### Vorliegender Text
——
EU-Richtlinie für mehr Entgelttransparenz wird kommen
Das EU-Parlament hat bereits im März 2021 einen Richtlinienvorschlag für mehr Entgelttransparenz vorgelegt. Die Verabschiedung wird in diesem Jahr erwartet. Die Maßnahmen gehen weiter als das deutschen Entgelttransparenzgesetz, insbesondere was die Auskunfts- und Berichtspflicht der Arbeitgeber, Maßnahmen und Strafen angeht. Mit der Verabschiedung wird es für Frauen einfacher sein, ungleiche Bezahlung bei gleicher oder gleichwertiger Tätigkeit im Betrieb aufzudecken und eine gerechte Entlohnung durchzusetzen.
Wer Fachkräfte sucht, kann auf Frauen nicht verzichten.
Und nun zu den aktuellen und zukünftigen Herausforderungen: Angesichts der Energiekrise, des Klimawandels, fortschreitender Digitalisierung und demographischer Entwicklung hat die Debatte um die Transformation der Wirtschaft und die Sicherung von Fachkräften an Fahrt aufgenommen. Es gibt vielen Vorschläge, die Geschlechterperspektive kommt dabei in der Regel zu kurz – und das obwohl bei Frauen, die aufgrund von familiärer Sorgearbeit in prekärer Beschäftigung, in Teilzeit oder gar nicht (mehr) erwerbstätig sind, ein enormes Beschäftigungspotenzial liegt. Dieses Potenzial nicht zu nutzen, können sich Gesellschaft und die Wirtschaft nicht mehr leisten! Als Gewerkschafterinnen appellieren wir an Arbeitgeber*innen und politisch Verantwortliche endlich
die Hürden, gläsernen Decken und Wände für Frauen im Erwerbsleben einzureißen. Die gleichberechtigte Teilhabe von Frauen am Arbeitsmarkt muss sichergestellt werden – auch als Voraussetzung für nachhaltiges Wirtschaften, eine zukunftssichere Gesellschaft und eine lebenswerte und menschliche Welt.
——
### Verfügbare Daten
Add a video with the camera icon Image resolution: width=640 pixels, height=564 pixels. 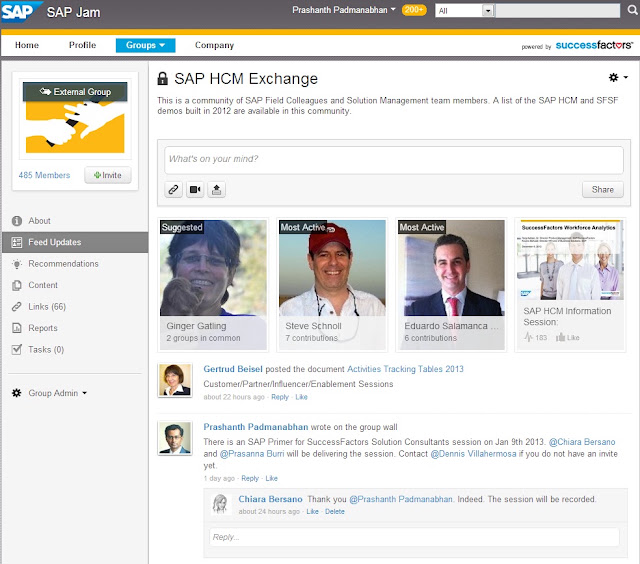[195, 190]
——
### Aufgabe 1
Gib den Text zur Entgelttransparenz von „EU-Richtlinie für mehr“ bis einschließlich „Frauen nicht verzichten.“ wieder und tausche dabei „Richtlinienvorschlag“ gegen „Gesetzesvorschlag“ aus.
### Aufgabe 2
Wann hat das EU-Parlament laut dem Text zur Entgelttransparenz seinen Richtlinienvorschlag vorgelegt?

### Antwort 1
EU-Richtlinie für mehr Entgelttransparenz wird kommen
Das EU-Parlament hat bereits im März 2021 einen Gesetzesvorschlag für mehr Entgelttransparenz vorgelegt. Die Verabschiedung wird in diesem Jahr erwartet. Die Maßnahmen gehen weiter als das deutschen Entgelttransparenzgesetz, insbesondere was die Auskunfts- und Berichtspflicht der Arbeitgeber, Maßnahmen und Strafen angeht. Mit der Verabschiedung wird es für Frauen einfacher sein, ungleiche Bezahlung bei gleicher oder gleichwertiger Tätigkeit im Betrieb aufzudecken und eine gerechte Entlohnung durchzusetzen.
Wer Fachkräfte sucht, kann auf Frauen nicht verzichten.

### Antwort 2
Im März 2021.